I have this vivid memory coming home one night after grocery shopping not long after Peter’s accident. It was a Friday night and Peter was at home, laying on the couch with his leg propped up and I had a car full of groceries. I mentally prepped myself that I would have to take about two trips with the groceries from our garage, up the stairs, up the elevator, down the hall, into our apartment. I was mentally ready for the extra dose of cardio. Then I pulled up to our building and a car was parked in front of the entrance to our garage.
Let me back up for a minute. A few weeks prior, I went to the leasing office in tears because I couldn’t find parking in the lot where all residents are supposed to have one parking space each, per our lease. This had happened more times than I could count at that point, and I was so. over. it.

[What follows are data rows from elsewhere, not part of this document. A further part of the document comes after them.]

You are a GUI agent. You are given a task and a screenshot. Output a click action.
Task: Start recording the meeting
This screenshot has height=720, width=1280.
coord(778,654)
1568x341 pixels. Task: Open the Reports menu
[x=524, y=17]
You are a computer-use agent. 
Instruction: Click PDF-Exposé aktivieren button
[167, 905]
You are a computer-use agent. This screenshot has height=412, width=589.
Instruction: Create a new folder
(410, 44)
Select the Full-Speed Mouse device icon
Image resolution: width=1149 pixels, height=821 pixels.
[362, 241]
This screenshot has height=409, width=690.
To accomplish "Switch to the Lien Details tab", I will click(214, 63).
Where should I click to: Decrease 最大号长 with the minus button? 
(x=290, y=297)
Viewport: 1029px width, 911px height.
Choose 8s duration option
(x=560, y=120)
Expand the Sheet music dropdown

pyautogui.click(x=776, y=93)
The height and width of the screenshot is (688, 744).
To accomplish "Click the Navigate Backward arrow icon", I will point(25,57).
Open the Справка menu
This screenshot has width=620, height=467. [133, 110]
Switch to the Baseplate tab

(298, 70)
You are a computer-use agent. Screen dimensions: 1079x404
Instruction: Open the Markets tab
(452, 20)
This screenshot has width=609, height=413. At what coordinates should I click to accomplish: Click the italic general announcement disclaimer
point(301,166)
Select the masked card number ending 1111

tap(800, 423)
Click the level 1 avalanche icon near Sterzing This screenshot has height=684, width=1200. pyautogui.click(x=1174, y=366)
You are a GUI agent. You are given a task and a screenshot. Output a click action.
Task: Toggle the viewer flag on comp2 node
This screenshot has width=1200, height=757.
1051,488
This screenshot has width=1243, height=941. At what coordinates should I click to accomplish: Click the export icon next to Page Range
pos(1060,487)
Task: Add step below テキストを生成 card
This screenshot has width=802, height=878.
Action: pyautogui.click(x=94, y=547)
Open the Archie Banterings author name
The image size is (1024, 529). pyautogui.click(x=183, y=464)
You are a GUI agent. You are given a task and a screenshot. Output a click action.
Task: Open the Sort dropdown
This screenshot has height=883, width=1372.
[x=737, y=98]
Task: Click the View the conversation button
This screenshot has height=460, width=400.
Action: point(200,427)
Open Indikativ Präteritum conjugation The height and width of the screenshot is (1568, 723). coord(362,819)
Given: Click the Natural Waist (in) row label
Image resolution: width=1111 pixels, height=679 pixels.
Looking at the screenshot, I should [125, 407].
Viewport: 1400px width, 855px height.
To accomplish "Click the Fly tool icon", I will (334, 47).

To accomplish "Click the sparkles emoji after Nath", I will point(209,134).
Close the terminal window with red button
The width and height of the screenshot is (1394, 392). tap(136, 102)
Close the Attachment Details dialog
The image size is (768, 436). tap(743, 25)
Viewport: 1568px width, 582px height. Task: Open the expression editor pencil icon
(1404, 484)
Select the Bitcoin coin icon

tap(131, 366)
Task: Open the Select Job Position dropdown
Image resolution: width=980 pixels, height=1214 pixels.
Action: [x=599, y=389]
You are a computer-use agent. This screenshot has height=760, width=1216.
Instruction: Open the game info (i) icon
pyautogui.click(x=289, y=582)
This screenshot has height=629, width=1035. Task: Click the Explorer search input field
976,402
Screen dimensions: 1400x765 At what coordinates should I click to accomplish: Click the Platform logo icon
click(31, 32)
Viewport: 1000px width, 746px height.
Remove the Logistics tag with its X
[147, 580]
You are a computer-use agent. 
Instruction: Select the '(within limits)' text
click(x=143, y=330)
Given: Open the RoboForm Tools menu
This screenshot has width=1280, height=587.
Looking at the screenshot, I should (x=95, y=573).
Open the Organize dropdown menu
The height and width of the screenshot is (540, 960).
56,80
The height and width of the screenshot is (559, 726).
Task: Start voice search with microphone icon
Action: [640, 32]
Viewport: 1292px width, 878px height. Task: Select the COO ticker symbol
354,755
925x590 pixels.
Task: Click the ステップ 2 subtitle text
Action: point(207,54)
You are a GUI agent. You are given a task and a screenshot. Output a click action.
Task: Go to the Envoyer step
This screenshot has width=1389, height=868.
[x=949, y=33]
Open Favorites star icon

By the end, they had given me a clicker for access to the building’s garage for free (a $60/month value). I was so so happy leaving with my clicker and all my parking problems solved.
Now back to the night with a car full of groceries. Cue tears, lots of them. And anger. And self pity. And stress. I drove around for the next 5–10 minutes looking for a spot only to find 1 hour street parking blocks away, which I took so the thawing beef wouldn’t go bad. Then I moved the car an hour later after calling the non emergency police about ticketing that car, then towing it, since it was parked illegally and was a fire hazard since cars couldn’t get out of the garage. Anyway, thanks for following me on that rant. That instance was just a taste of the regular problems we’ve dealt with.
I look back on emails I’ve sent our leasing company with titles of “Roof Leaking Again!!”, “When Is Pest Control Coming???”, “Can’t Find Parking Again”, “Neighbors Screaming at 2AM”, “Our Water is Brown — What’s Going On?” and I begin to remember that this was not all in my head, that it has been hard and it’s time to leave.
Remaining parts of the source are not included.